To be done: Could you update only the rows in the part that opens with the line containing "The width and" and closes with the line containing "coord(708,17)", swapping "redo" for "undo" and keeping everything else the same? Omit the pictures from your answer.

Records for this task:
↓

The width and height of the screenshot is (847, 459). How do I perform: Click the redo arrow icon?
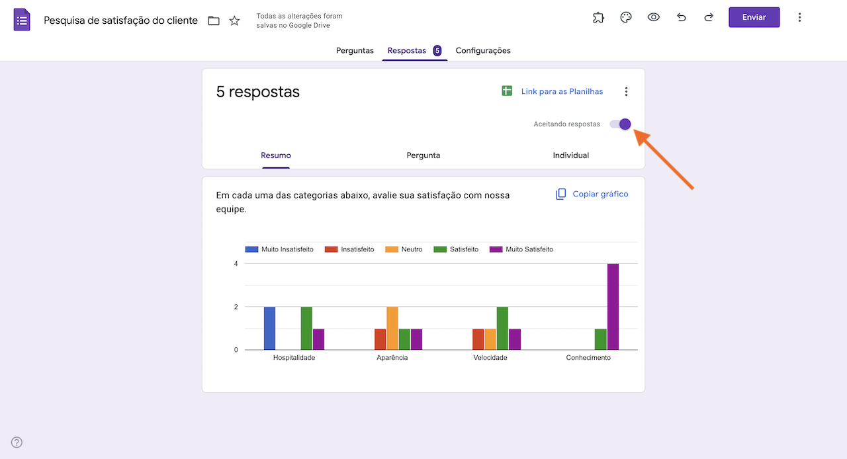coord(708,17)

↑
↓

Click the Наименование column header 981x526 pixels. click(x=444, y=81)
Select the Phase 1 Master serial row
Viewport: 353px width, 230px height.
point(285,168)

↑
↓

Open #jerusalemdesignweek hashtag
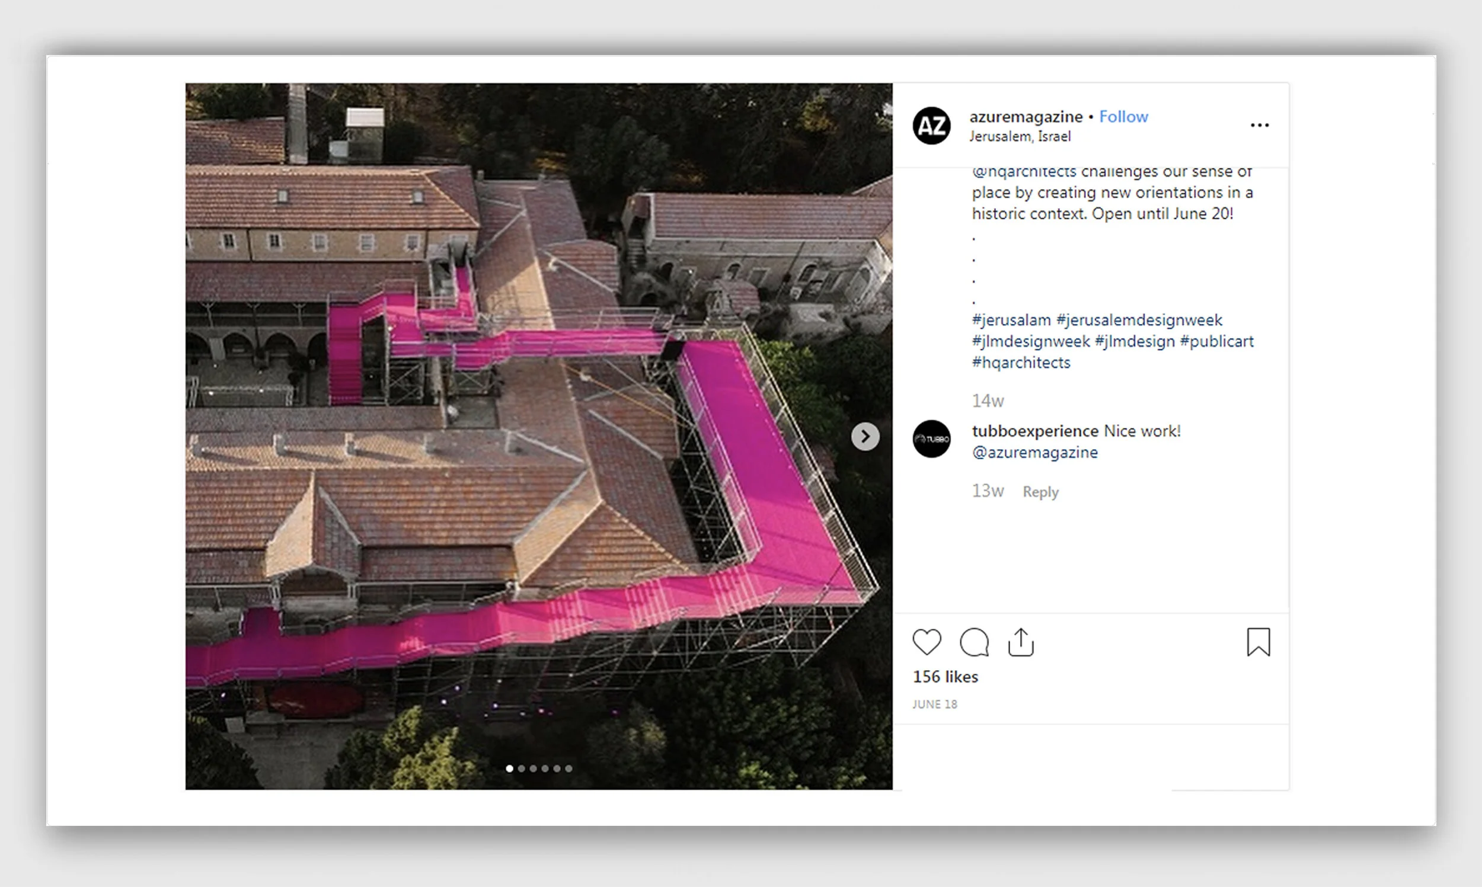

↑

Task solution:
The width and height of the screenshot is (847, 459). How do I perform: Click the undo arrow icon?
coord(708,17)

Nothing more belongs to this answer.